DATA FOR THE TASK: Begin

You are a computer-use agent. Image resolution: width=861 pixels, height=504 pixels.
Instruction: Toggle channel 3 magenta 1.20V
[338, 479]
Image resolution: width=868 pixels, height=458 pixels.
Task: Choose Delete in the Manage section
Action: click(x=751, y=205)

DATA FOR THE TASK: End

- **WORK ITEM**: Output the records again in full. Keep every character as written.

- **SOLUTION TO THIS EXERCISE**:
You are a computer-use agent. Image resolution: width=861 pixels, height=504 pixels.
Instruction: Toggle channel 3 magenta 1.20V
[338, 479]
Image resolution: width=868 pixels, height=458 pixels.
Task: Choose Delete in the Manage section
Action: click(x=751, y=205)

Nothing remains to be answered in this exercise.